One year into his tenure, it’s déjà vu for Goldberg, since he must mollify another impatient board, as well as, an activist shareholder, a challenge that eluded him at The Children’s Place.  Then there’s the jewelry business, an industry in disarray for which he is woefully ill prepared.  Granted, Goldberg talks like a merchant.  But it’s one thing to talk the talk and quite another to walk the walk.  He’s was right when he said there was too much sameness in industry, but how you turn that into a competitive advantage requires knowledge and skill that neither he nor his inexperienced cadre’ of new EVP’s have, at least if his first year on the job is any measure.  

For example, Goldberg launched the company’s new solitaire diamond collection “Celebration” only to find it over priced, its position in conflict with other diamond merchandise, and attributes too esoteric for sales associate and shoppers alike.  Now the company is being sued for false advertising.  Not that Celebration was a brand anyway.  Zale is the brand and management’s mistakes with Celebration has probably further damaged it through the careless marketing and sloppy execution. But, that’s not the first time Goldberg has damaged the Zale brand. More than 9 months of deep discounts didn’t create the “good value” image that the CEO thought.  Quite the contrary, Zale is now, more than ever, just another discounter, whose jewelry is overpriced compared to Walmart and under valued when compared to the likes of Kay.   

Some industry analysts will point to a long list of Goldberg achievements over the last year that could position Zale for future profitability such as increased inventory turnover, streamlined merchandise offering, reduction of vendors, improved customer experience, new product offerings, new store prototypes, and improved sales associate training and compensation.  The list reads like the table of contents from a consultant’s handbook, not a strategic plan to turn around a jewelry company.  Turn arounds are about creating a sustainable, competitive advantage and frankly, scratch below the rhetoric and you find little that is sustainable and even less that is strategic. 
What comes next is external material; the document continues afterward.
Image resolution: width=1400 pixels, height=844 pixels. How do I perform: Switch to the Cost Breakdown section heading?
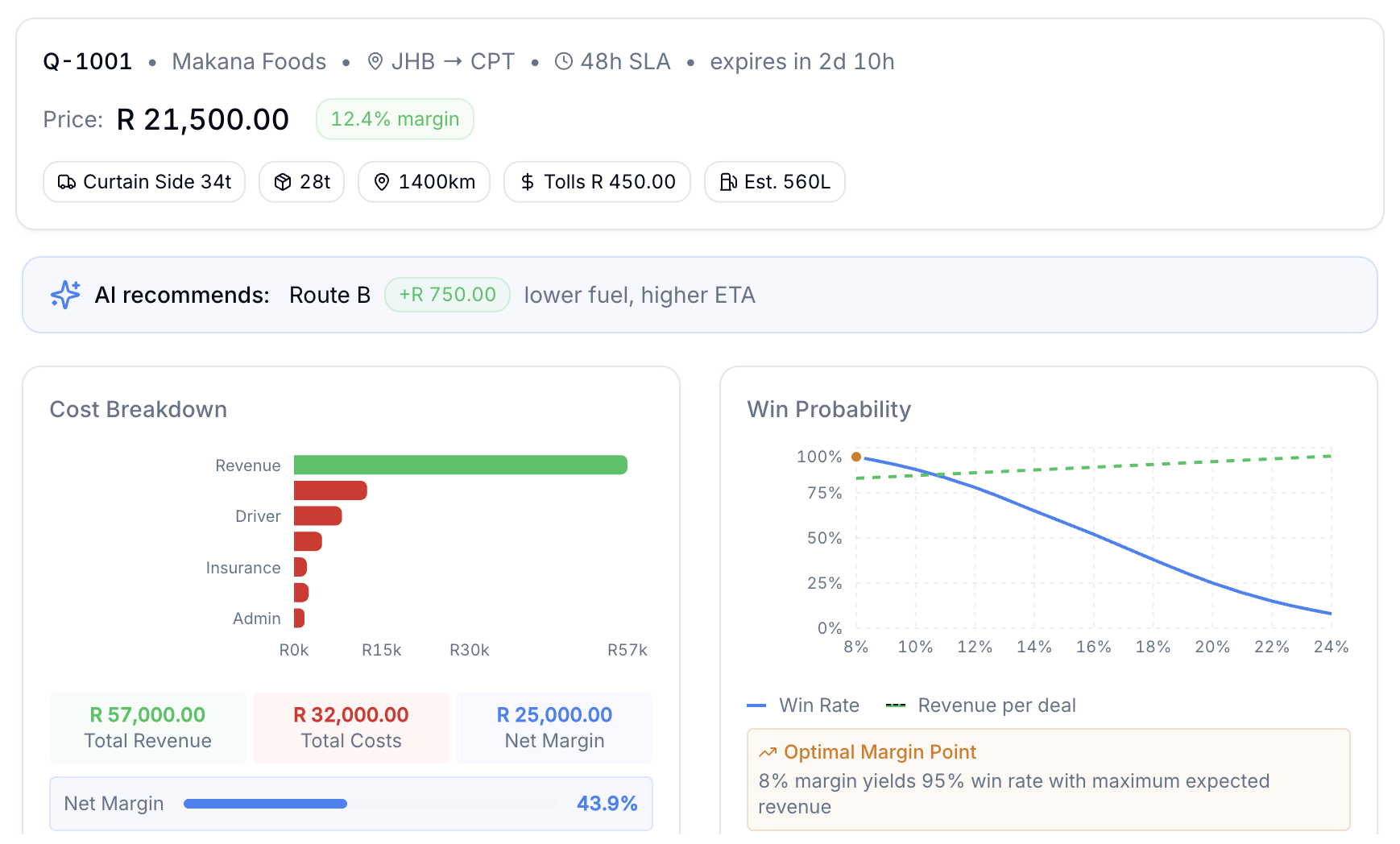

For instance, inventory turnover did increase in the first quarter, but it appears to be driven by increased sales from deep discounting not large reduction of inventory.  For the period ending October 31, 2008, inventory decreased only $21.4 million or (2.1%) lower than a year earlier. That’s neither a strategic change in how the company manages inventory nor a sustainable advantage unless management can demonstrate the ability to operate profitably at 48.5% gross margins.

Another example of Zale’s ineffectual efforts is the Pace Setter stores.  Management’s numbers suggest these stores were about 10% more profitable than the remainder of the chain, but that’s only half the story.  According to Goldberg, the stores were merchandised with 40% larger assortments.  What that translates to in terms of cost inventory isn’t clear, but if it’s much more than 10%, then the result is unfavorable.  It’s problematic if the increase in operational store profitability (Δ6% sales, Δ2% margin) translates to a net gain when additional interest, distribution, and markdown costs are added to the store’s P & L.  That aside, the results were from the company’s best 135 stores, which by definition isn’t the kind of effect that can be replicated in the average store. 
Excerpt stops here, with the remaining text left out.